(Beginning of Data supplied)

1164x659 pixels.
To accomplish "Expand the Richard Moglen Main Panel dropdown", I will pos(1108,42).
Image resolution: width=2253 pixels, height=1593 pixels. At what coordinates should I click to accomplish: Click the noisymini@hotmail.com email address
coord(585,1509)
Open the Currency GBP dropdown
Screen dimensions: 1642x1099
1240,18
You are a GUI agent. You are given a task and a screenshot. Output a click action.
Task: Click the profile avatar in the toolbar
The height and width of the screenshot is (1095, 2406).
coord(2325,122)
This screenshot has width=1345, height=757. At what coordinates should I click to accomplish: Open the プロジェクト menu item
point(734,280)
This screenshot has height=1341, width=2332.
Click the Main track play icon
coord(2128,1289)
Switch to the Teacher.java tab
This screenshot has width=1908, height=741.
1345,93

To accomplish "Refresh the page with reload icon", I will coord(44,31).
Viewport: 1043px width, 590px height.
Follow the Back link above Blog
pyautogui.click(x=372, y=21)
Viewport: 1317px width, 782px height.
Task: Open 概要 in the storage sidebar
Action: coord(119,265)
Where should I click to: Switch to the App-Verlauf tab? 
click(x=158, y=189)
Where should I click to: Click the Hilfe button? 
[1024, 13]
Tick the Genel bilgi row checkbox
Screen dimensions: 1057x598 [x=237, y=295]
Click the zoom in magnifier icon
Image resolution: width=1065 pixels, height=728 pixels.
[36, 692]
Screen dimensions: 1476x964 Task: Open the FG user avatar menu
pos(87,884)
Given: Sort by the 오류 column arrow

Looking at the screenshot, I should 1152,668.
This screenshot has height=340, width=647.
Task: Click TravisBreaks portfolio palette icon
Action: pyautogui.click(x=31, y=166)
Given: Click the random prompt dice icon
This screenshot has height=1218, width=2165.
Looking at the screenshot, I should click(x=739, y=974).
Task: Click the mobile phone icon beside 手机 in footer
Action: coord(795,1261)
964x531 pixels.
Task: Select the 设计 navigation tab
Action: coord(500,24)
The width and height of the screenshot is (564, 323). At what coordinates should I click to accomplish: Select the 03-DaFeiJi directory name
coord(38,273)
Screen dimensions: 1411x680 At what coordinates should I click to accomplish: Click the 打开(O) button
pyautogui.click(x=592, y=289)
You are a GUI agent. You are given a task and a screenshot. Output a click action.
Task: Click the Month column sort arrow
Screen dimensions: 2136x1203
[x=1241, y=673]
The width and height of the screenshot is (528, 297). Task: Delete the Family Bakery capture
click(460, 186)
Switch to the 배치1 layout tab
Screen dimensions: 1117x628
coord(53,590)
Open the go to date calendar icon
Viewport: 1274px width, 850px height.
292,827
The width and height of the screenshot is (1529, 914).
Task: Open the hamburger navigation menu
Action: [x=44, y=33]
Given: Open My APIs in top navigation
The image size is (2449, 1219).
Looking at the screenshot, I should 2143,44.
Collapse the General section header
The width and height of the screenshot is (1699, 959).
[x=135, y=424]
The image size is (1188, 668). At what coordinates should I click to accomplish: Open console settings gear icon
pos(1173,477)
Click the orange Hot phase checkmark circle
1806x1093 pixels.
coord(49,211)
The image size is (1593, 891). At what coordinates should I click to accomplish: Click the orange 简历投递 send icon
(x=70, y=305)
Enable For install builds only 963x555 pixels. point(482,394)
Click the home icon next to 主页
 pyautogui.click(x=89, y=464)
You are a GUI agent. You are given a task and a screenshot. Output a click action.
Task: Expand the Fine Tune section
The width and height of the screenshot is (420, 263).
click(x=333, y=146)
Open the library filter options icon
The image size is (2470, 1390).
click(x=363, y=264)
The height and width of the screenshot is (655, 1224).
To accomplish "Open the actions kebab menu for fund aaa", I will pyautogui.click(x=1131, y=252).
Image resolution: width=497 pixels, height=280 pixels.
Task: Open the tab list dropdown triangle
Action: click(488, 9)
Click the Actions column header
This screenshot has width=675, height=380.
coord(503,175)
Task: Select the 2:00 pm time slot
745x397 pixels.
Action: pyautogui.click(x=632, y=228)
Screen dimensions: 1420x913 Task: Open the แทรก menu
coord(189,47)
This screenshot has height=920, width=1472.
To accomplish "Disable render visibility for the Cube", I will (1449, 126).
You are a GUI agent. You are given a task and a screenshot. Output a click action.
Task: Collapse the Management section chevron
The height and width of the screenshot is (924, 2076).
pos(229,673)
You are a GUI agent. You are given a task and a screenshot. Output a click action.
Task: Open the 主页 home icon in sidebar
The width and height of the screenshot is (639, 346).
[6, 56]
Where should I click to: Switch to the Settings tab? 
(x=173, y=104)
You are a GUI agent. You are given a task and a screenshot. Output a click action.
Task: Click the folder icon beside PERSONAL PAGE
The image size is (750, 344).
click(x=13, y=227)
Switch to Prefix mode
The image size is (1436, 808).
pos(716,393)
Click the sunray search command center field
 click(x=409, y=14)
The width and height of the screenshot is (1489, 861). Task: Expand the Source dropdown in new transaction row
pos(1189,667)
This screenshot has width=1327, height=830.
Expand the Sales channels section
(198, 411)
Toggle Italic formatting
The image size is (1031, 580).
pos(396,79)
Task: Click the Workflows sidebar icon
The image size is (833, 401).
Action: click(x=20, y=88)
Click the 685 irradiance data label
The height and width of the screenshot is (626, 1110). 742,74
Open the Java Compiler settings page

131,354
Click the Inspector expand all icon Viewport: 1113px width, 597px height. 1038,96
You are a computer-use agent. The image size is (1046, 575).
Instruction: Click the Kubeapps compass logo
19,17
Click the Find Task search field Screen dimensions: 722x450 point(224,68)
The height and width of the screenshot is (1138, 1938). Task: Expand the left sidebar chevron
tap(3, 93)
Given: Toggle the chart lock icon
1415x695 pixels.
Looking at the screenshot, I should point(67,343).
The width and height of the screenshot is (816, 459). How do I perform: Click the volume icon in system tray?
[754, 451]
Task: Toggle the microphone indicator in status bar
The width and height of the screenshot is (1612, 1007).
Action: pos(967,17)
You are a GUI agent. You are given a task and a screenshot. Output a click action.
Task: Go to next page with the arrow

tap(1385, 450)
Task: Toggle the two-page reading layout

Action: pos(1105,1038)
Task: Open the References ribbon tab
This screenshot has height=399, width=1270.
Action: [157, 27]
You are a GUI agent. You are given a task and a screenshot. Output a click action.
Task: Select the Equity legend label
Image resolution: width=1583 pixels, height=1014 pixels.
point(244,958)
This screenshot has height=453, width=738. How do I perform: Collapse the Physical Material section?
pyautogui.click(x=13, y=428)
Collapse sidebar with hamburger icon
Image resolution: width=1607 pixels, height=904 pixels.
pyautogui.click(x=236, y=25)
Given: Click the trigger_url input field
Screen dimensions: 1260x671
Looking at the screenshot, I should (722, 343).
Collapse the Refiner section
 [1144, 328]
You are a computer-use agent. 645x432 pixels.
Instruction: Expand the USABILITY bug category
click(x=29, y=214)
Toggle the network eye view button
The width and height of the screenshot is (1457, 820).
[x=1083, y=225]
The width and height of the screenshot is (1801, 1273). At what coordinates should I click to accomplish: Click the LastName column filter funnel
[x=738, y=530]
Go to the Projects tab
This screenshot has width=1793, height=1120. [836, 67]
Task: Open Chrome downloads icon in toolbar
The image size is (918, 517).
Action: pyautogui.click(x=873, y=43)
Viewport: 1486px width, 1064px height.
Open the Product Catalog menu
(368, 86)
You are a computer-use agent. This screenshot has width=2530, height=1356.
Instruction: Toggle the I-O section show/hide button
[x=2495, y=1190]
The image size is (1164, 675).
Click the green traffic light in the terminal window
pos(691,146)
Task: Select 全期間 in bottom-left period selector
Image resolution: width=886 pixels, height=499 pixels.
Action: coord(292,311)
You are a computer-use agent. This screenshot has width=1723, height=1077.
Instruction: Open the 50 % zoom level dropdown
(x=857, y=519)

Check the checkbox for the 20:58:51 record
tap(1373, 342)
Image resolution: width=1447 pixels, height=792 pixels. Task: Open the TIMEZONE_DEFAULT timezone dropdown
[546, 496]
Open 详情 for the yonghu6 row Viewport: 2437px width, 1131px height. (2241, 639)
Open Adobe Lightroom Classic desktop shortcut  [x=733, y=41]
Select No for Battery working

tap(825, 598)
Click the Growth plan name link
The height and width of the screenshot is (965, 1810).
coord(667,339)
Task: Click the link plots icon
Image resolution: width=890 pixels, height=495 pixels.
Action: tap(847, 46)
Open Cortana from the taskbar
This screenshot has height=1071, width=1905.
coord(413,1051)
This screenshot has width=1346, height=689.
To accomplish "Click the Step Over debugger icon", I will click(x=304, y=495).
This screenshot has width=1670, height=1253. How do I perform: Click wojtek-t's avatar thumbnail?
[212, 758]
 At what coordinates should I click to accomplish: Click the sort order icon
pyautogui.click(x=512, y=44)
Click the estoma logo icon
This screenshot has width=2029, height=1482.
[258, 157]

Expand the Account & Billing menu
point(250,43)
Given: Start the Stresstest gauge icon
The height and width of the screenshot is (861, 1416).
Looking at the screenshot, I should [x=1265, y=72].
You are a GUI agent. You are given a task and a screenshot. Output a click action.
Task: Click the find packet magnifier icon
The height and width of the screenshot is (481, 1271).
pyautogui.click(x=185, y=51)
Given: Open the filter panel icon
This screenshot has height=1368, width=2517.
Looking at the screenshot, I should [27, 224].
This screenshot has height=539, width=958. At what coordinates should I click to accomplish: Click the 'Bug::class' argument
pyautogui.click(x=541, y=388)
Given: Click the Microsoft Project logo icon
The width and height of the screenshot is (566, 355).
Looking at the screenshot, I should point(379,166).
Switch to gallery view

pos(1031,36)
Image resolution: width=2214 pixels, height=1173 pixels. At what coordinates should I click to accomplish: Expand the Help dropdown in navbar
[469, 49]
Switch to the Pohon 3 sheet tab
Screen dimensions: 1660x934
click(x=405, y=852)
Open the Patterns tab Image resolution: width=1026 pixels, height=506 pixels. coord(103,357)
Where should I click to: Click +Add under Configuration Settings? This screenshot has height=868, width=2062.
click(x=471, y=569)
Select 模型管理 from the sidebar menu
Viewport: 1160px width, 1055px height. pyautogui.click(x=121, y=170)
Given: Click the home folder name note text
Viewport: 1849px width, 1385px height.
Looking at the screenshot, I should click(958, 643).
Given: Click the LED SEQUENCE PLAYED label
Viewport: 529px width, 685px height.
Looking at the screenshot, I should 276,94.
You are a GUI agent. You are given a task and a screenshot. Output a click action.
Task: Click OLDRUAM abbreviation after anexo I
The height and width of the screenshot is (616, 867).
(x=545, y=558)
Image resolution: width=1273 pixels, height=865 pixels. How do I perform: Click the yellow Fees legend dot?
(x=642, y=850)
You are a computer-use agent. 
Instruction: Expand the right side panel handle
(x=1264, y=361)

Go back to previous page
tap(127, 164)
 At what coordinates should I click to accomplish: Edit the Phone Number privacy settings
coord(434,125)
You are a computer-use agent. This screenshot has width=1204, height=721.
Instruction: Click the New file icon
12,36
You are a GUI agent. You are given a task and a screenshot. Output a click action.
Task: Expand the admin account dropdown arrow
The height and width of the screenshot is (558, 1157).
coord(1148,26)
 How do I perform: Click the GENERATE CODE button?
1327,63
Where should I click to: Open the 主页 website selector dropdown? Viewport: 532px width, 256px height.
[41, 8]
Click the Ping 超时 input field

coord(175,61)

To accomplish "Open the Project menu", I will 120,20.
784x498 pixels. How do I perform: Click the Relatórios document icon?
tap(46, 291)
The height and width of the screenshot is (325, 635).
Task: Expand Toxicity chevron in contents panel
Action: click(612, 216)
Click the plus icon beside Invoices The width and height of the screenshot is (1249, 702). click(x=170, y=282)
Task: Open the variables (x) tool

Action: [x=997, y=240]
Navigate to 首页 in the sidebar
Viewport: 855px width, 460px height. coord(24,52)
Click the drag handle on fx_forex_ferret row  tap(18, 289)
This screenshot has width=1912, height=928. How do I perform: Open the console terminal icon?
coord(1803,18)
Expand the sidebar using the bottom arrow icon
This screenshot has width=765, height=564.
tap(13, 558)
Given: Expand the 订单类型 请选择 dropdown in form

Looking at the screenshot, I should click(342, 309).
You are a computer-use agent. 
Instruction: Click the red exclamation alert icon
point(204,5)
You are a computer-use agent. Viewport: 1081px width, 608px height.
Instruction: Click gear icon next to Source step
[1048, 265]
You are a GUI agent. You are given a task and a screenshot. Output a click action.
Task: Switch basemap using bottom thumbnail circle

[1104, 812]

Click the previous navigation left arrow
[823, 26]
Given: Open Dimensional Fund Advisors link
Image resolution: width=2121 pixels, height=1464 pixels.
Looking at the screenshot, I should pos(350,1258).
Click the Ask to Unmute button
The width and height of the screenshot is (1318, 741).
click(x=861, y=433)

(End of Data supplied)

Task goal -> Say only how many lines in the records carry the word "folder".

Answer for this exercise -> 2